It’s not that we’re not grateful for that lovely item of clothing that’s just not ‘you’.

It’s that once the frenzied unwrapping is over and we take stock of all the new stuff in our lives, many of us realise we’ve unwittingly participated in an unsavoury Christmas tradition that contributes to a mounting environmental problem.

Sammy says the way to inject some mindfulness into the excess is a simple question of connecting an unwanted item to a person who is actually looking for it.

Donation, regifting and selling at garage sales are all great ways of keeping unwanted gifts out of landfill and reducing our collective Christmas carbon.

For people who want to expand their garage sale audience beyond the physical neighbourhood, who wish to avoid potentially regifting to another unenthusiastic recipient, or are dubious about the likelihood of their gifts actually being sold in a charity store, online marketplaces such as Rosella Street could be the answer.

Wrapped Christmas presents

Eco-focused online marketplace Rosella Street may be your answer to excess Christmas gifts. Photo: Thomas Lucraft.

Reducing the environmental impact of consumerism is one of the cornerstones of Rosella Street, where users will find about 1500 listings offered under four categories: buy, sell, donate and rent.
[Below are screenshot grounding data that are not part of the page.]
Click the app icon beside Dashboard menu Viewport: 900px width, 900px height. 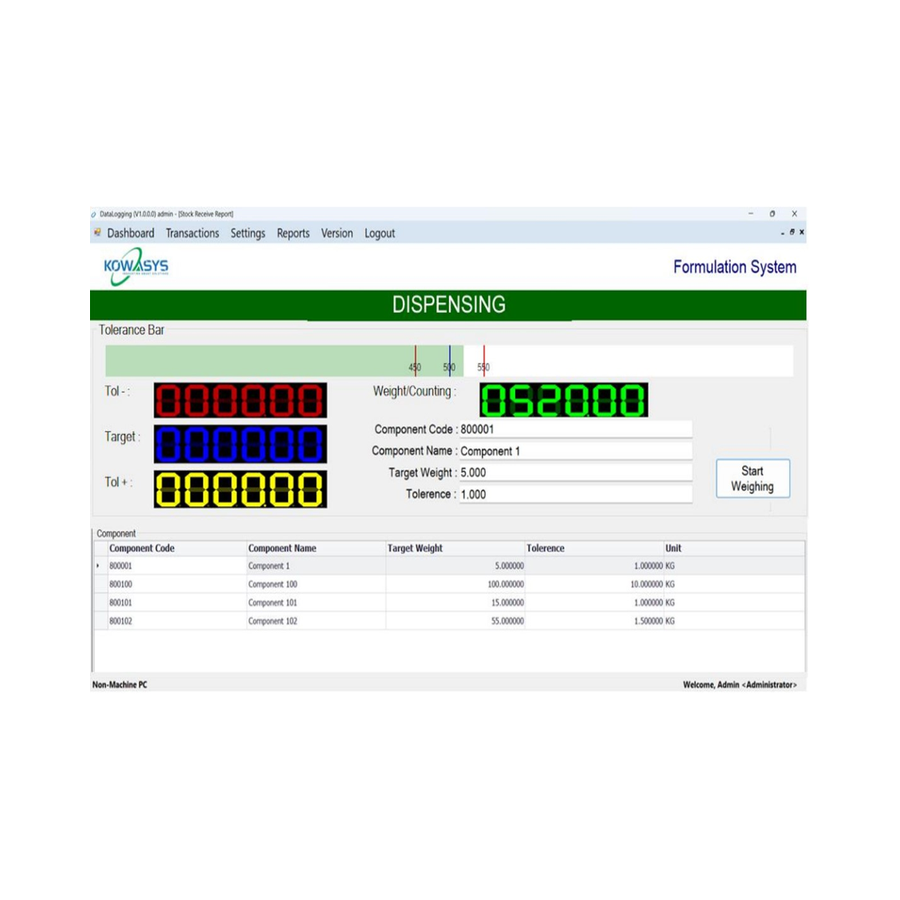tap(97, 233)
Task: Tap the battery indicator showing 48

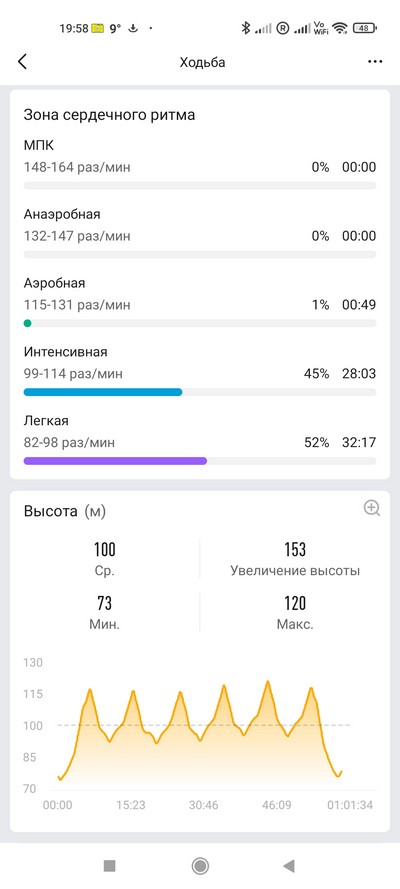Action: tap(365, 28)
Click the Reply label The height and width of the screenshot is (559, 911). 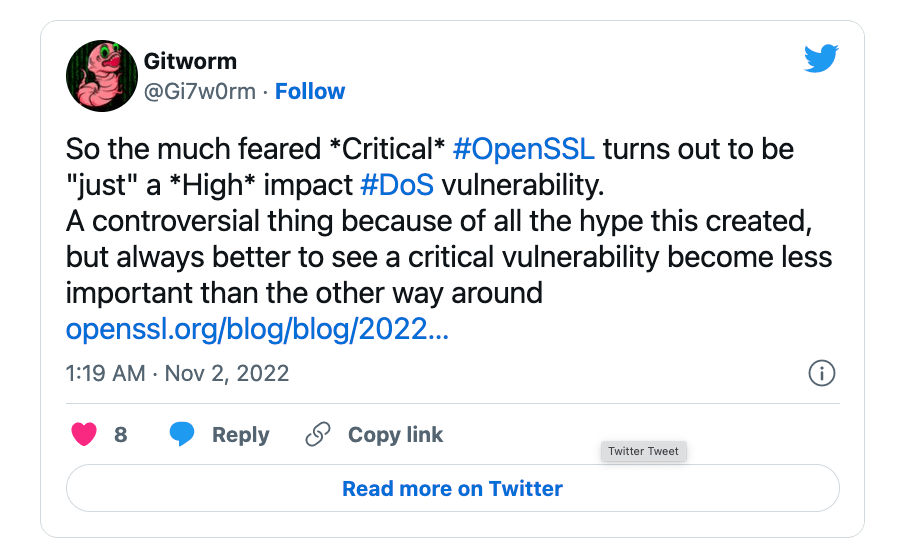pos(240,435)
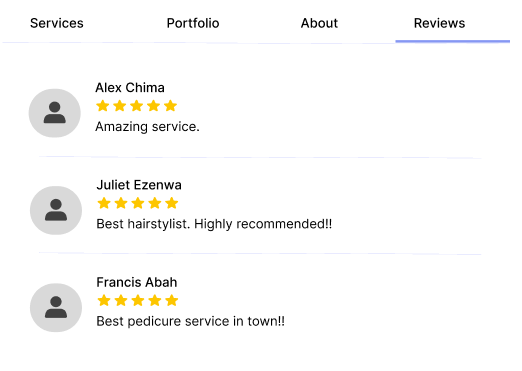Viewport: 522px width, 371px height.
Task: Click the first star in Juliet Ezenwa's rating
Action: [104, 203]
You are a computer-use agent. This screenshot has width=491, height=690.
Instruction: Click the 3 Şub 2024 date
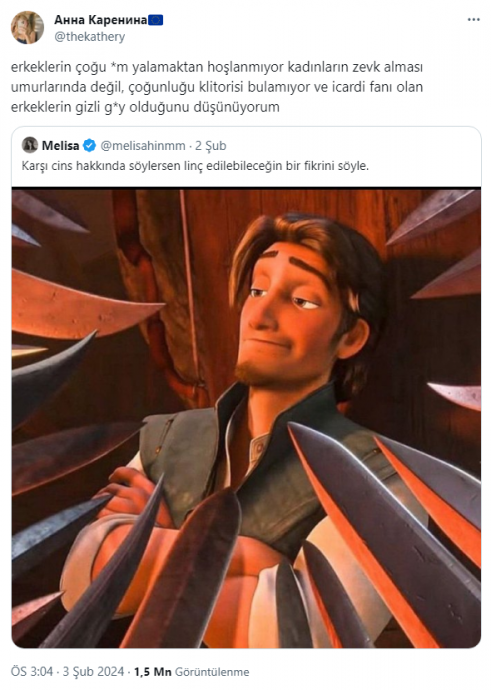[x=93, y=672]
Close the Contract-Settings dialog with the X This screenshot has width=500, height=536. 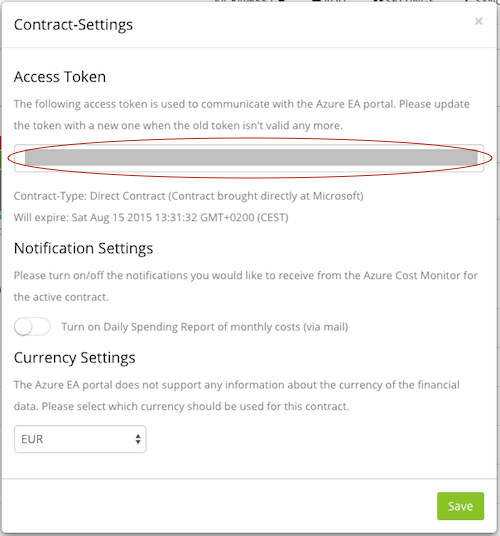click(478, 22)
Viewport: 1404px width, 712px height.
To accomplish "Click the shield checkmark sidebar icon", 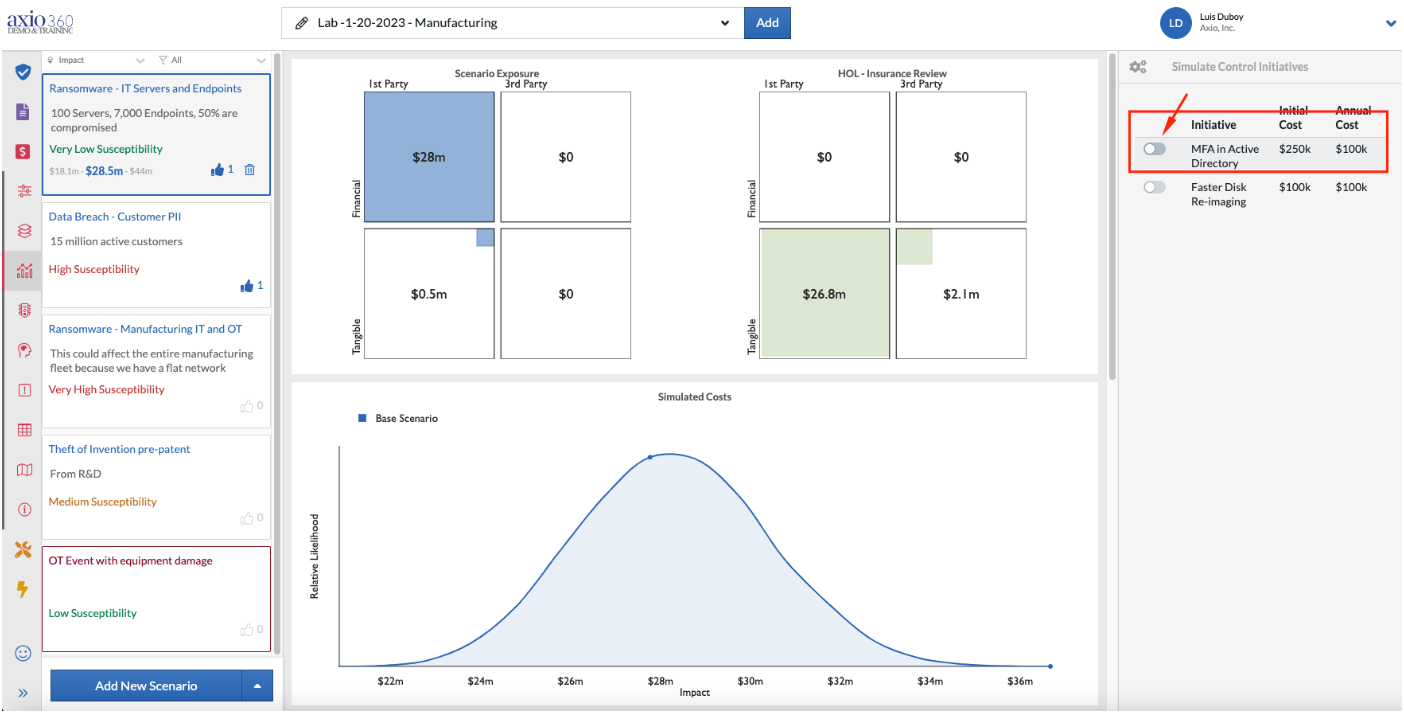I will point(22,72).

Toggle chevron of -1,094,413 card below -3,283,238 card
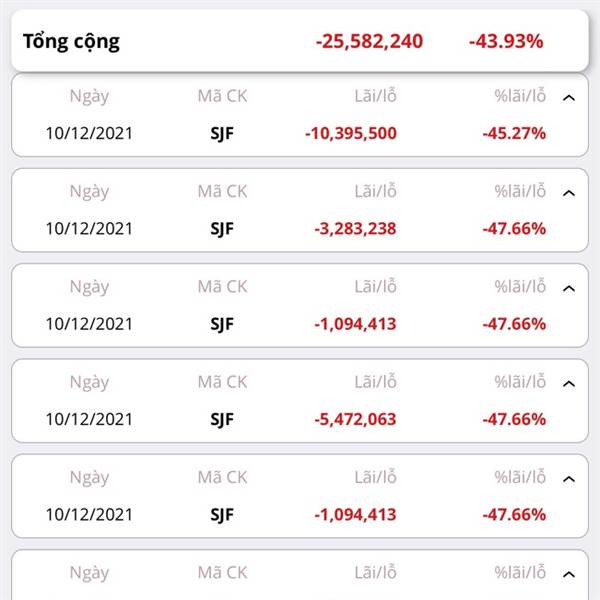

Sammy is fully expecting listings to grow significantly this summer, with onboarding of groups such as the University of Canberra and the University of NSW onto the platform, as well as the anticipated Christmas-induced surge of unwanted items.

She suspects the past challenging year will have a multiplier effect on the usual Christmas excess.

“Some people can’t be with their families, or are seeing their families for the first time in a long time,” she says.

“It’s a special time of year for people so they may want to spoil their loved ones.”

Sammy says this may be reflected in consumer habits, representing a surge in online shopping to “make up for lost time”, resulting in “item accumulation”.

This expectation has prompted Rosella Street’s sustainable summer scheme, which encourages more mindful consumer habits and a re-evaluation of our belongings this season.

“Think about whether the item brings you joy any more or whether it’s just gathering dust,” says Sammy.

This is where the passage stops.